Mecánica Computacional

Finite Calculus (FIC) is a procedure for deriving the governing equations in mechanics assuming that the space-time domain where the balance laws are imposed has a finite size. This is a key difference versus standard infinitesimal calculus which assumes that the dimensions of the balance domain are of infinitesimal size [1]. The consequence of the FIC assumption is that the governing equations, i.e. the momentum equations and their boundary conditions in fluid and solid mechanics, the mass balance equation in fluid mechanics , etc., have additional terms that are a function of the dimensions of the balance domain and the space and time derivatives of the classical infinitesimal equations [1-4]. The so-called modified governing equations have many interesting properties .Their analytical solution includes that of the infinitesimal equations and additional solutions that in most cases are negligible versus the “ exact” infinitesimal solution.

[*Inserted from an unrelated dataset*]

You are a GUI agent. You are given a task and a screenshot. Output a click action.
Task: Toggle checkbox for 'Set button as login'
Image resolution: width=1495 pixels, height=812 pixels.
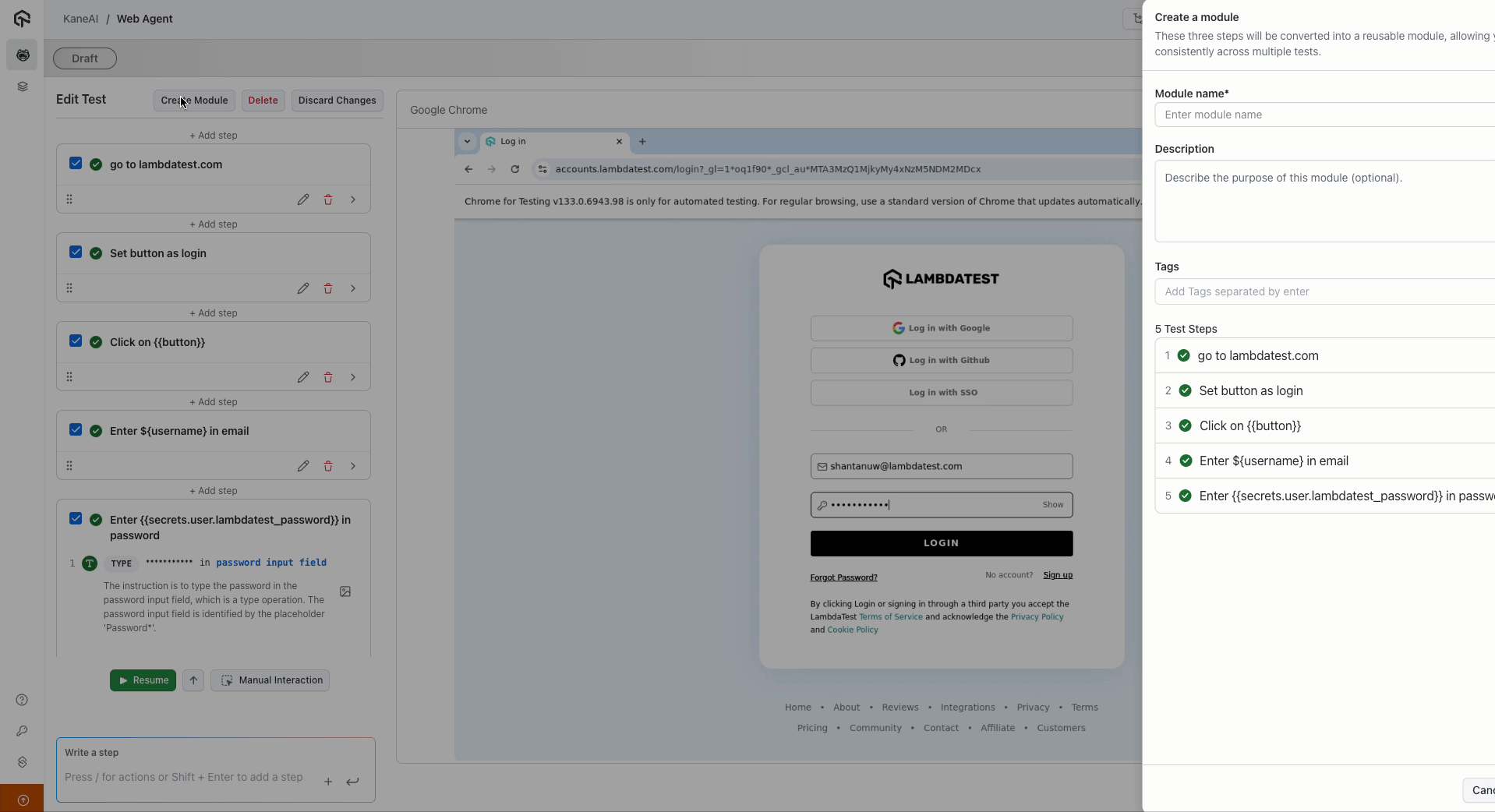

M oreover, the additional terms introduced by the FIC assumption act as stabilization terms in the numerical solution of the modified equations using the FEM or any other numerical method. In addition, the space and time dimensions of the balance domain can be adjusted so as to yield the exact solution at the nodes of a finite element mesh [1-7]. The paper presents an overview of recent developments on the FIC approach for solving a variety of problems in computational mechanics with the FEM. In particular the following problems are addressed:
-Convection-diffusion and convection-diffusion-reaction roblems
-Incompressible problems in solid and fluid mechanics
-High Reynolds number flows
-Explicit time integration schemes for the transport equation with increased stability and accuracy.
The merits of the FIC-FEM formulation for solving each one of the above problems are discussed. Finally, examples of application showing the potential and advantages of the FIC technique are presented.